- [Page]
Bhim arrived. We haven’t seen each other in probably three or four years. This November will make fifteen years since Bhim first brought me to a small house around the corner, where a widow and her daughters were living, and offered to have me move from his household to theirs.

“You’re taking Aamaa to America?” Bhim asked.

“Yep.”

“Today?”

“Yep.”

Bhim shook his head and smiled with that ironic twinkle he gets sometimes when I’m just not figure-outable. Which is a lot of the time.

“This has been a long story,” Bhim concluded.

“Yeah,” I laughed, “it has.”

“Tell Bishnu hello from me,” he said.

We left the kriya and went home to finish organizing. I’ve left this house nearly twenty times, and always the leaving is leaving Aamaa. After that, it’s just physically departing from Nepal. Bringing Aamaa along feels like bringing the house, and I’m not to sure how to pack.

Something else strange – the quiet. One of the things I remember from when Bishnu left in 2008 is how crowded the house was with people on the last night: neighbors, uncles, relatives I’d never met before and have rarely seen since, they were all crowded on to two beds, talking and laughing. In most households, when a family member is going abroad – “outside,” is the word people use – there is a great deal of activity. But Aamaa’s house is not a usual household. There’s nobody else in it.

So as mid morning became afternoon, it was just us, wondering how to ready the house to be without its mother. I swept and Aamaa put the mattresses up. It was unclear what else to do; I just wanted it to look organized. Like we’d prepared something.

Sonom sir came down from the Resort. I’ve bought six packets of local tea that he grew in the resort gardens behind our house. I hang out at the Resort now and then, to jump rope or do qigong, to chat with Sonam sir and his wife and nephews. Many of my friends have stayed there over the years while visiting me. Sonam sir’s family is from Solukhumbu, and like me, they are outsiders who have their custom-made place in Kaskikot.

“Good journey,” Sonam sir said, giving Aamaa and I each a kata in the Sherpa tradition.

(Records of locating words and elements)
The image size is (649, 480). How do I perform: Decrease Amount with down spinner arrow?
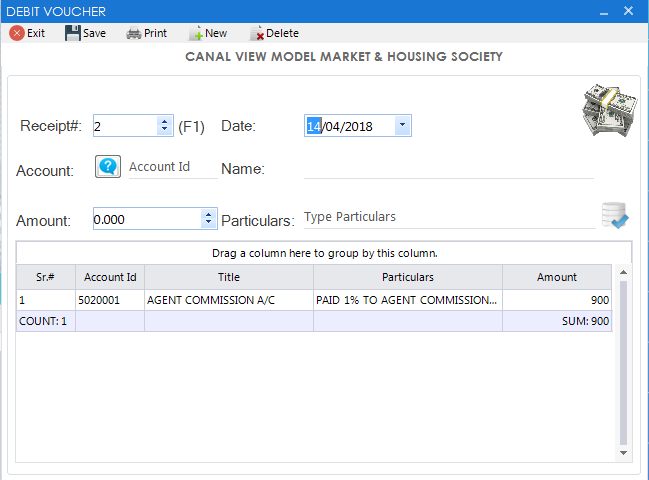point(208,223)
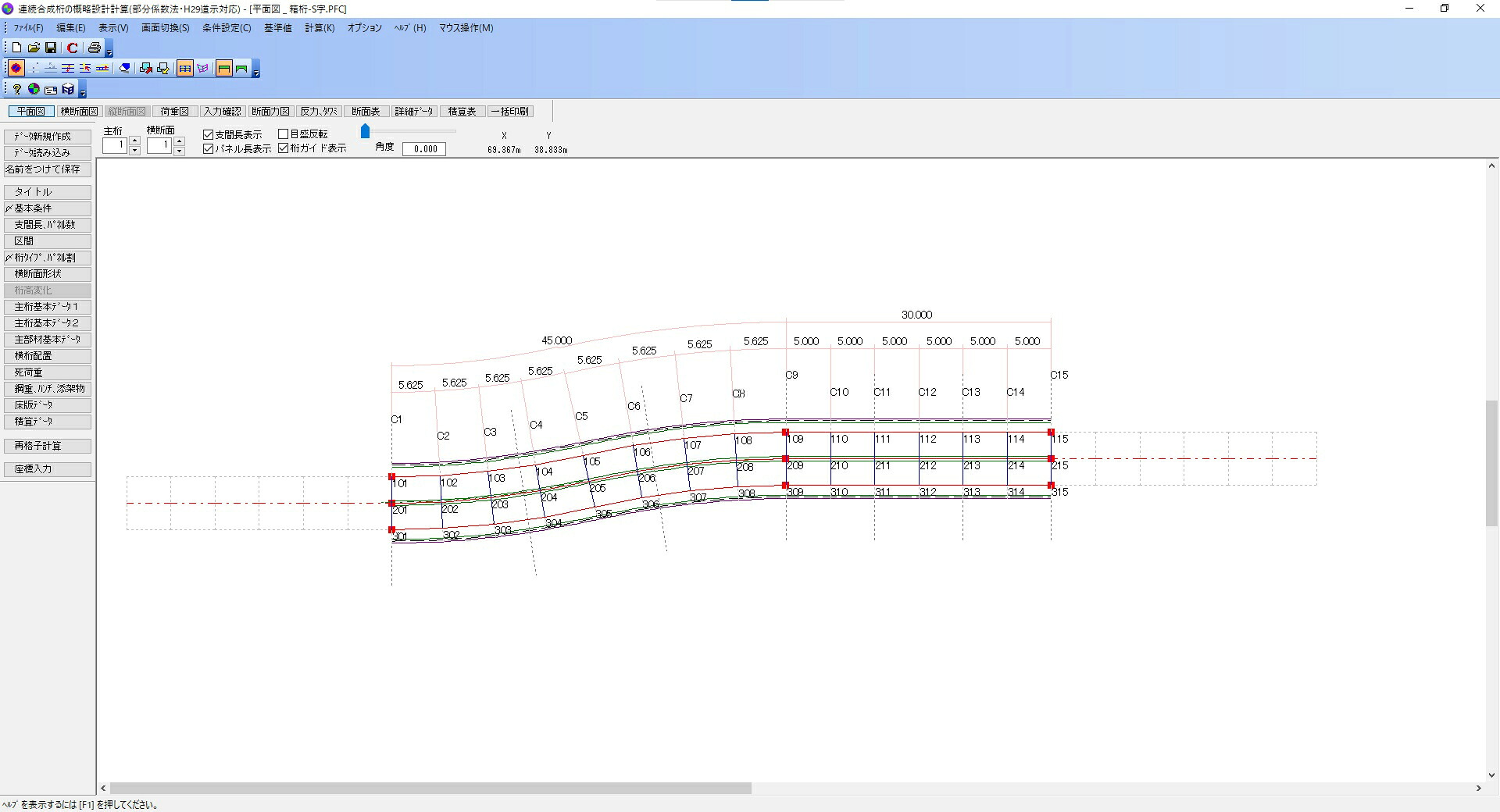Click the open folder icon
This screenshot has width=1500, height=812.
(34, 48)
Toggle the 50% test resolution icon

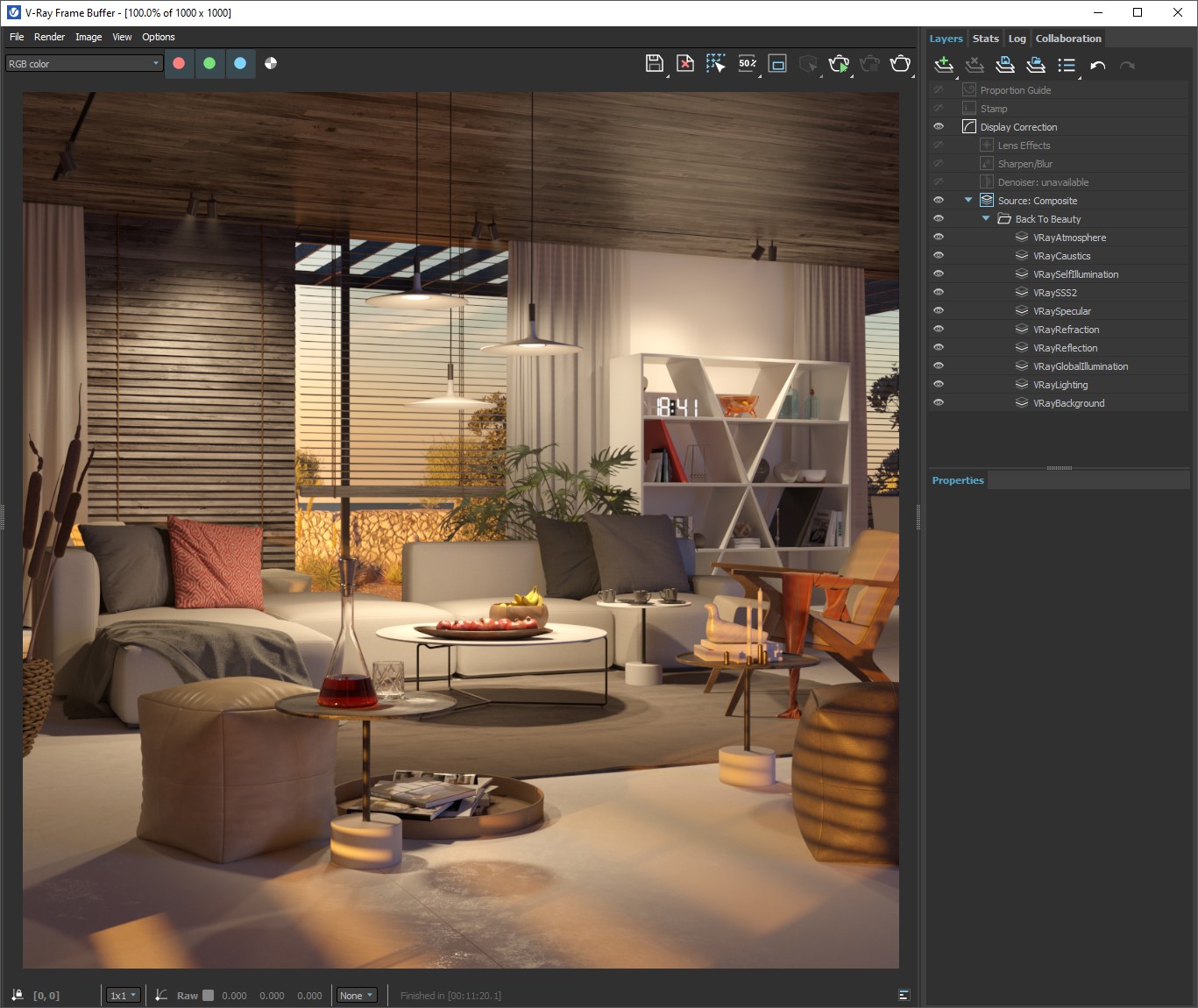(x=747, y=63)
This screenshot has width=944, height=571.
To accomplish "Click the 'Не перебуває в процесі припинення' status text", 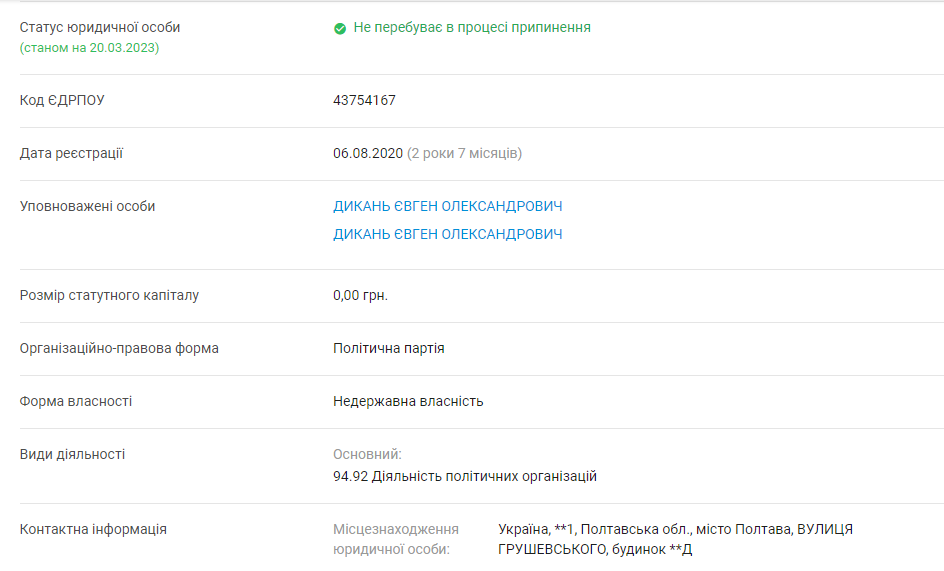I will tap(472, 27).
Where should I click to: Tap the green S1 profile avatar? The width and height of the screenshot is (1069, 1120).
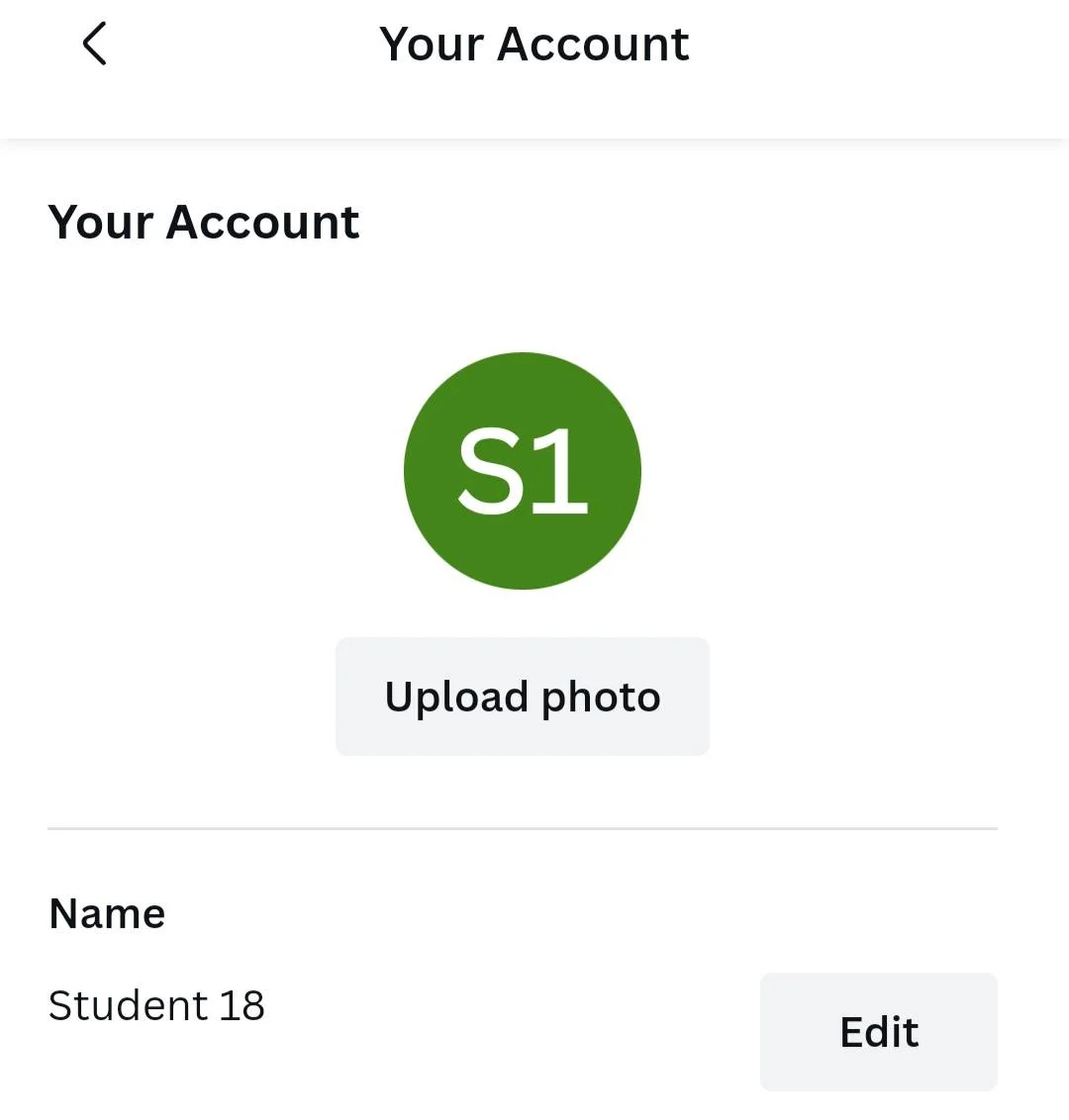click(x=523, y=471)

- [Challenge A] Translate this sentence from the account of leaving Nepal with Aamaa into Spanish: "I swept and Aamaa put the mattresses up."
- [Challenge B] Pick up the account of leaving Nepal with Aamaa right after its final sentence and keep it going.

- [Output A] Yo barrí y Aamaa levantó los colchones.

- [Output B]
Throughout the prior evening and afternoon, there was one person who spent a good amount of time sitting with us: BAA!, Mahendra’s father. Our cranky, sarcastic, exhausted neighbor, the one whose missing teeth prompted my career in delivering rural dentistry to underserved people. From the time I first came to Kaskikot, BAA! seemed unapologetically resentful of my unearned privilege in the world. He and Saano didi’s husband often function as the men in our house, chopping branches or negotiating social matters that require representation by men. Over the years I’ve spent a lot of time with BAA! collecting branches or chasing the chicken while he watched me fumble or drinking tea and admitting that I don’t have any explanation for why the world is crap. That God gave me easy and he got dealt hard was never to be smoothed over or ignored. On some unspoken level, it wasn’t my fault, but I didn’t deserve any credit for being ahead, either. So we just collect branches and sip tea and that’s how it is. I took to calling him BAA! because he would point at himself and say, kind of demandingly, BAA!  Father. That’s how I was to address him, even though Bishnu and Didi call him “dai” or brother. At least he would be in charge of that.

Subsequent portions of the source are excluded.